In death metal, some prefixes just make sense. Take, for example, the prefix of 'cavernous'. The word itself speaks volumes. Written on its own, free of metaphors or fluffy descriptors, it exudes power and mystery. It lures us with its foreboding and claustrophobic tone. Just as the mystery of the heavens has enchanted mankind since humble beginnings, so too has subterranean fathomage.
Clawing its way from hypogeal depths, cavernous death metal got its start way back in the early 90's with the undisputed champions of all things death metal, Incantation. Not to be buried and forgotten, this micro-genre has spent the last few years reaffirming itself in the timeworn world of extreme metal. For the bravest, spelunking deep enough into said cavern will, on occasion, produce rare and valuable gems. Bands such as Dead Congregation, Portal, and Grave Miasma are just such bands; leading the charge into a second-wave of this stuff.
The problem starts when one wave is followed by another, only to be followed by another, and then another, and yet another. Anyway, you get the point. Evenutally that wave swells into a Tsunami that hits fucking hard and fast, sure, but then recedes from the destruction almost as quickly as it came. One simply has to look back to the second-wave of Norwegian black metal in the early-to-mid 90's to understand the problem we face today as it relates to our beloved brutality.
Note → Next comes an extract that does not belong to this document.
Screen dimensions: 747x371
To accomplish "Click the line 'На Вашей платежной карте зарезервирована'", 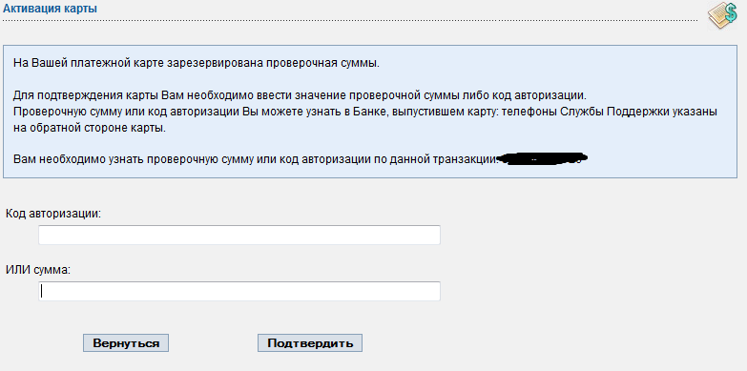I will 197,63.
Successes of the Norwegian contingent saw the floodgates open and corpse-painted bands from around the world spill in. For those of us that experienced black metal's angsty teenage years as it was happening; the challenge of sifting through the sediment in search of blackened diamonds in the rough was real.
Unlike the majority of the spike and inverted cross-adorned pretenders, who eventually faded away into obscurity, Washington, D.C.'s Genocide Pact are here to stay. Not content with simply cannibalizing the sounds of their cavernous progenitors, this brilliant three-piece flattens everything in their path with a sound akin to a panzer battalion blitzkrieg-ing its way across Europe in pursuit of global domination. Unlike the aforementioned battalion, world domination is not only possible but welcomed.
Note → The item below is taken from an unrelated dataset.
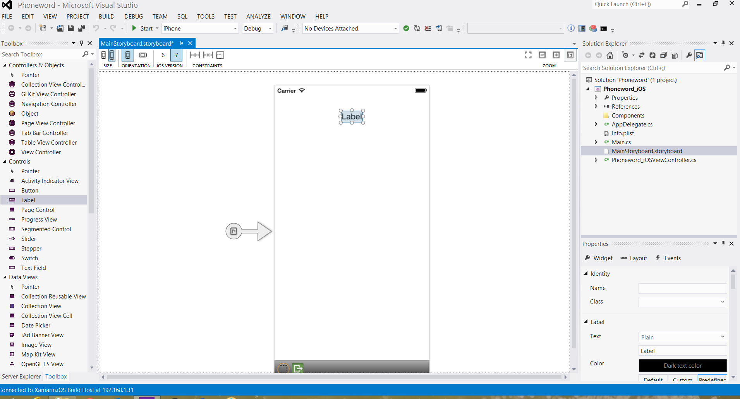Click the Dark text color swatch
With their latest Relapse Records-released album, Order Of Torment, the gents of Genocide Pact ensure their craft remains as relevant today as it will two hundred years from now. While many of their peers might seem content crooning from fathomless depths for all eternity, Genocide Pact embraces the subterranean and all its inherent perils, yet never at the expense of exploration and self-discovery. This proves quite beneficial. Songs like "Decimation Grid," "Spawn Of Suffering," and "Pain Reprisal" owe as much to contemporary cavernous death metal (see Ritual Chamber or Chthe'ilist) as it does Incantation. Most notably, Order Of Torment is filthy… disgusting… grimey… grind-y… like its been buried for centuries. No amount of Tide Ball consumption is gonna get this thing clean.
In short, Genocide Pact perks ears throughout the entirety of Order Of Torment. This is not an easy feat when it comes to this stuff. Much like drone or funeral doom, cavernous death metal has a tendency to… loiter. Certainly, there are moments of loitering scattered across the album's eight tracks. However, those moments are accompanied by the salvo of a fully automatic weapon echoing its discharge throughout the cavern's twisted, vexing chambers.